LOS ANGELES, April 29, 2020 /PRNewswire/ -- CytRx Corporation (OTCQB: CYTR), a biopharmaceutical research and development company specializing principally in oncology and neurodegenerative diseases, today highlighted that Orphazyme A/S (ORPH.CO) has provided updated information regarding its projected filing of a New Drug Application (NDA) for arimoclomol in Niemann-Pick disease (NPC) and its preparation for getting arimoclomol to patients.
Orphazyme has indicated they are still on track to file their NDA in the first half of 2020, having a COVID-19 mitigation plan in place. They also confirmed their Early Access Program (EAP) for NPC is now operational with a goal of treating their first patient in May 2020, having already established approximately 45 patients under consideration for EAP before the selected sites have even opened. The 10 sites selected include Children's Hospitals in Boston, Philadelphia, Pittsburgh, Cincinnati, and Orange County. Also, NYU, Emory, Rush, Mayo Clinic, and UCSF Benioff Children's Oakland. Orphazyme updated their corporate presentation to highlight they have expanded their U.S. commercial team to build out their Medical Affairs and MSL teams (Marketing, Sales and Logistics) to be prepared for their U.S. launch and a lean go-to-market rollout in 2020.

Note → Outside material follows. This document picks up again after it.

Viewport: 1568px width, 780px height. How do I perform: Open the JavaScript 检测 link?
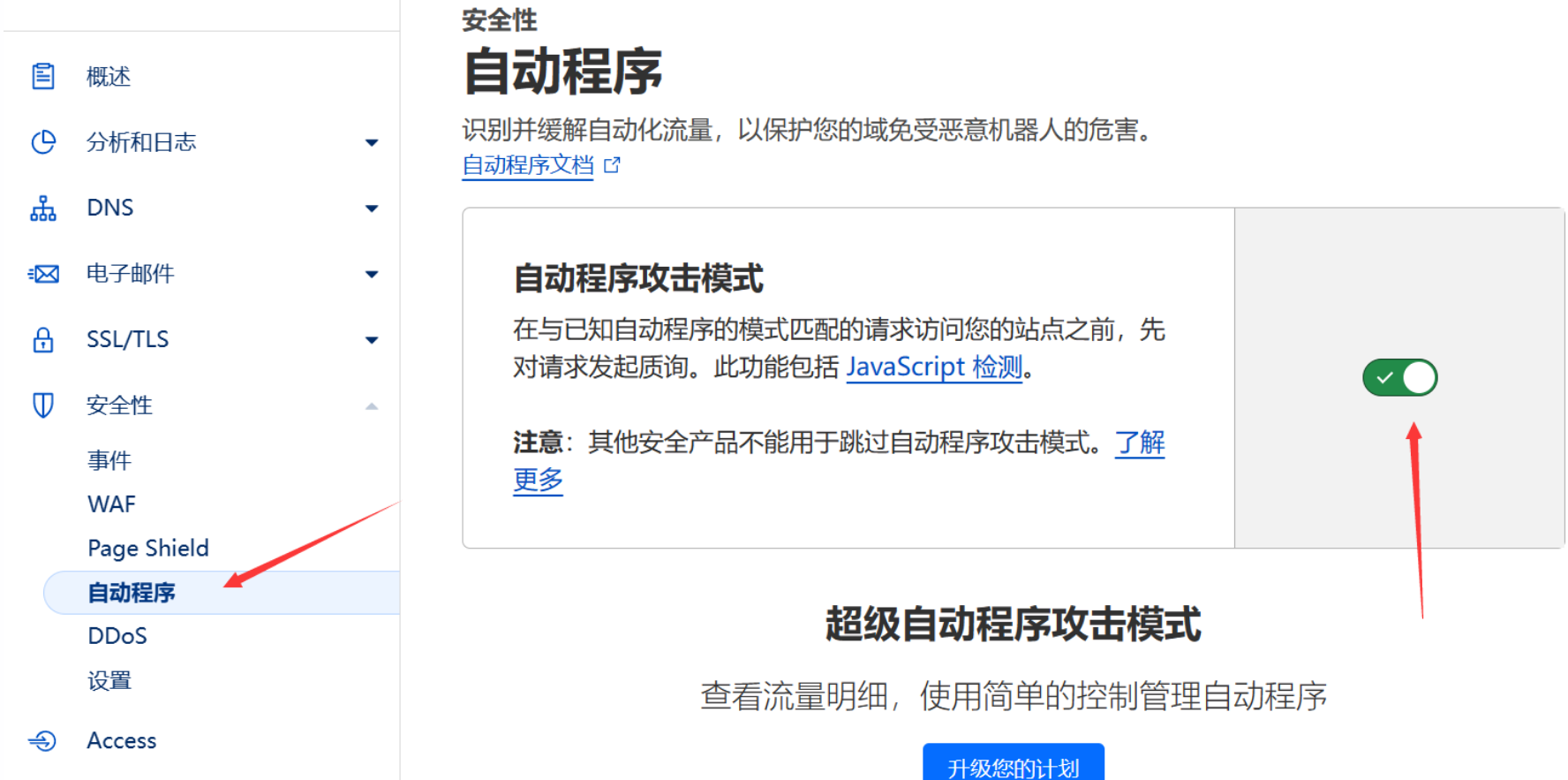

In the European Union (EU) Orphazyme is focused on key EU markets, especially Germany and France. They are building a lean in-country and cluster organization in Europe. In addition, in the rest of the world Orphazyme indicated they are finalizing partnering for key countries, including Japan, Canada and Turkey.
"This updated outlook from Orphazyme A/S on arimoclomol at this time with the challenges the world is facing during this COVID-19 crisis is so encouraging, since there are no approved drugs available on the market in the U.S. for NPC," said Steven A. Kriegsman, CytRx's Chairman and CEO. CytRx would be eligible to receive future milestone and royalty payments from our arimoclomol agreement.
CytRx would receive milestone payments of $6 million in the U.S., $4 million in Europe and $2 million in Japan upon approval of arimoclomol in Orphazyme's first non-ALS indication, plus royalties.
Orphazyme also announced they are still on target for the filing of a Marketing Authorization Applications Submission (MAA) with the European Medicines Agency (EMA) in the second half of 2020, as well as continuing to meet their timelines for their clinical trials using arimoclomol in Amyotrophic Lateral Sclerosis (ALS), Sporadic Inclusion Body Myositis (sIBM) and Gaucher disease.
About Niemann-Pick Disease Type C
Niemann-Pick disease Type C (NPC) is a rare, genetic and progressive disease that impairs the ability of the body to move cholesterol and other fatty substances (lipids) inside the cells. The result is an accumulation of lipids within the body's tissue, including the brain tissue, causing damage to the affected areas. The symptoms upon onset of NPC vary from fatality during the first months after birth to a progressive disorder not diagnosed until adulthood. The disease affects neurologic and psychiatric functions as well as various internal organs. Systemic symptoms of NPC are more common in infancy or childhood and the rate of progression is usually much slower in individuals with onset of symptoms during adulthood. NPC is usually fatal and the majority of individuals with the disease die before the age of 20. NPC has been granted Orphan Drug Designation (EU and U.S.) for the treatment of NPC.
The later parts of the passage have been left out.